What is needed is an exact copy of the data that follows.

=== DATA PROVIDED ===

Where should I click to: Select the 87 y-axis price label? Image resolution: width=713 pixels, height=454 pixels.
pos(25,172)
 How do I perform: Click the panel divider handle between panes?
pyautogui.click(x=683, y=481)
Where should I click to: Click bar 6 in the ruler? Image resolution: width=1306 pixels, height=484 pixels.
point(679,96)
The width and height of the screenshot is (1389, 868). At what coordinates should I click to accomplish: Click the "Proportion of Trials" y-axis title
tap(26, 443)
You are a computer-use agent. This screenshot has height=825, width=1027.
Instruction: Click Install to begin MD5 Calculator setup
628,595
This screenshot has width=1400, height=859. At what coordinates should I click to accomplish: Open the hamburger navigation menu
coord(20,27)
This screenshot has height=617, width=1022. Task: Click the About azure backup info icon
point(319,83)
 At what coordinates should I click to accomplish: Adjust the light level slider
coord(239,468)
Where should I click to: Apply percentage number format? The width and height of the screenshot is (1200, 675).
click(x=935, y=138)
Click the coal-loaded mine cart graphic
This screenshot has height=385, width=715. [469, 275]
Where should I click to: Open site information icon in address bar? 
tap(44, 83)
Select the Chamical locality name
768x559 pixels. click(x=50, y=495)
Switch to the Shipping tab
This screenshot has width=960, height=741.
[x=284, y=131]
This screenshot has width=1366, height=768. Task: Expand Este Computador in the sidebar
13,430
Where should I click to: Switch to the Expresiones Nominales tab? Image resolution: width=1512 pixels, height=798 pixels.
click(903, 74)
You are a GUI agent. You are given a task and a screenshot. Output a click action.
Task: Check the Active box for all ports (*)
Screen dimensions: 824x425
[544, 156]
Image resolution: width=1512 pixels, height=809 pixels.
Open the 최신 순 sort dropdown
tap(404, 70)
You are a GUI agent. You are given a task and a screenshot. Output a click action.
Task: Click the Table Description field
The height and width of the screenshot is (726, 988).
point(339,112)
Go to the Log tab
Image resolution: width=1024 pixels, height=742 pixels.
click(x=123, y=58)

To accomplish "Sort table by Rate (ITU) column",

===

> [RESPONSE]
Where should I click to: Select the 87 y-axis price label? Image resolution: width=713 pixels, height=454 pixels.
pos(25,172)
 How do I perform: Click the panel divider handle between panes?
pyautogui.click(x=683, y=481)
Where should I click to: Click bar 6 in the ruler? Image resolution: width=1306 pixels, height=484 pixels.
point(679,96)
The width and height of the screenshot is (1389, 868). At what coordinates should I click to accomplish: Click the "Proportion of Trials" y-axis title
tap(26, 443)
You are a computer-use agent. This screenshot has height=825, width=1027.
Instruction: Click Install to begin MD5 Calculator setup
628,595
This screenshot has width=1400, height=859. At what coordinates should I click to accomplish: Open the hamburger navigation menu
coord(20,27)
This screenshot has height=617, width=1022. Task: Click the About azure backup info icon
point(319,83)
 At what coordinates should I click to accomplish: Adjust the light level slider
coord(239,468)
Where should I click to: Apply percentage number format? The width and height of the screenshot is (1200, 675).
click(x=935, y=138)
Click the coal-loaded mine cart graphic
This screenshot has height=385, width=715. [469, 275]
Where should I click to: Open site information icon in address bar? 
tap(44, 83)
Select the Chamical locality name
768x559 pixels. click(x=50, y=495)
Switch to the Shipping tab
This screenshot has width=960, height=741.
[x=284, y=131]
This screenshot has width=1366, height=768. Task: Expand Este Computador in the sidebar
13,430
Where should I click to: Switch to the Expresiones Nominales tab? Image resolution: width=1512 pixels, height=798 pixels.
click(903, 74)
You are a GUI agent. You are given a task and a screenshot. Output a click action.
Task: Check the Active box for all ports (*)
Screen dimensions: 824x425
[544, 156]
Image resolution: width=1512 pixels, height=809 pixels.
Open the 최신 순 sort dropdown
tap(404, 70)
You are a GUI agent. You are given a task and a screenshot. Output a click action.
Task: Click the Table Description field
The height and width of the screenshot is (726, 988).
point(339,112)
Go to the Log tab
Image resolution: width=1024 pixels, height=742 pixels.
click(x=123, y=58)

To accomplish "Sort table by Rate (ITU) column",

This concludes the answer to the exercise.